Moscow, Aug 4 (EFE).- Belarus began on Wednesday the first trial against opposition leaders, among them Maria Kolesnikova, almost a year after protests against Alexandr Lukashenko’s authoritarian regime broke out across the country.
“Lukashenko has made many mistakes in the past few months. This trial held behind closed doors is a new sign of the regime’s weakness,” told Efe Tatsiana, Kolesnikova’s sister, in exile in Poland.
Kolesnikova was part of the triumvirate challenging Lukashenko over the fraudulent August 2020 election results, alongside Svetlana Tikhanovskaya and Veronika Tsepkalo.

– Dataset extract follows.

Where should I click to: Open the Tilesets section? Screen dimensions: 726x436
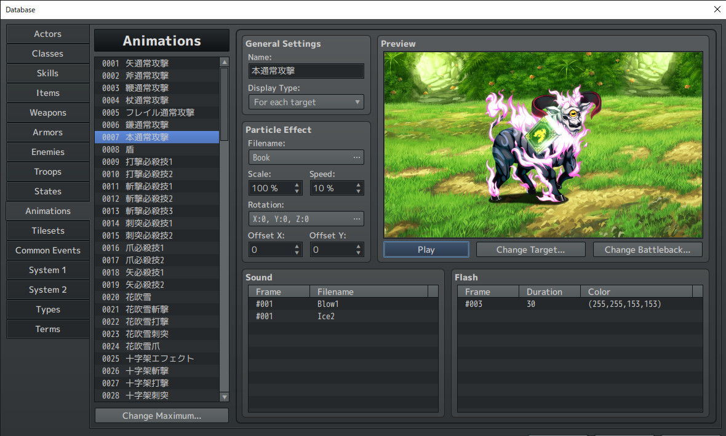[47, 231]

However, Kolesnikova has paid the highest price, having returned to Belarus in 2019 after 12 years living in Germany, whilst her comrades went into exile.

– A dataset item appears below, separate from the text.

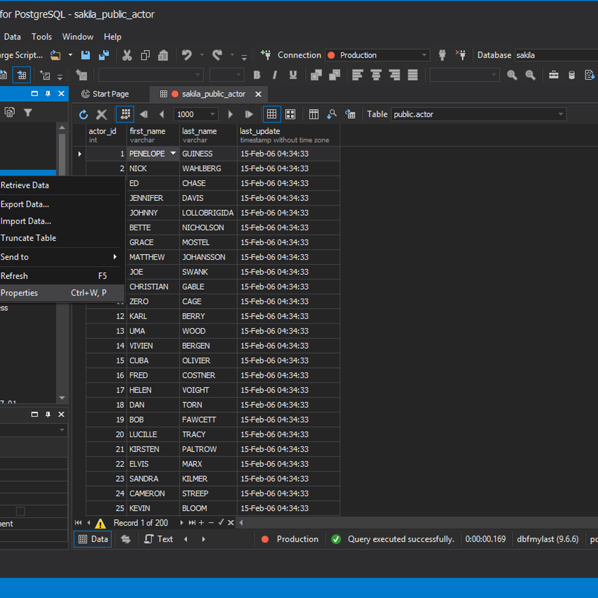
Task: Choose Export Data from the context menu
Action: coord(25,204)
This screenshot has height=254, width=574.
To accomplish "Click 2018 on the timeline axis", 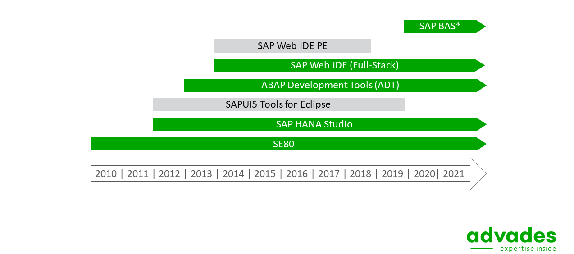I will tap(360, 174).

Kolesnikova and the attorney Maxim Znak, both imprisoned since last year, are accused of creating an extremist organization to overthrow the government.
If found guilty, they could be sentenced to up to 12 years in prison.

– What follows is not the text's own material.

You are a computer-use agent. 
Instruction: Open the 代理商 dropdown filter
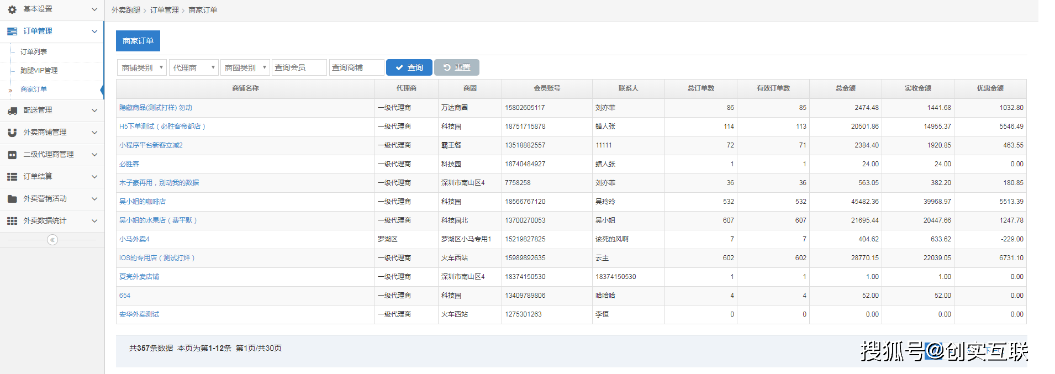[194, 67]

The opposition had created a Coordination Council to facilitate the transfer of power after protests raged across Belarus over the fraudulent presidential elections, in which Lukashenko was reelected with over 80% of the vote, according to official figures.
All seven members of the council’s presidium have been incarcerated or have gone into exile.
The opposition figures argue that the protests were spontaneous and not sponsored by the West, as claimed by Minsk.
“The trial is behind closed doors because authorities want to hide the truth, that the accusations are nonsensical. If they are so sure that the opposition tried to take power by force, why don’t they prove it publicly? The trial is not held in public, so I doubt it will be fair,” said Tatsiana.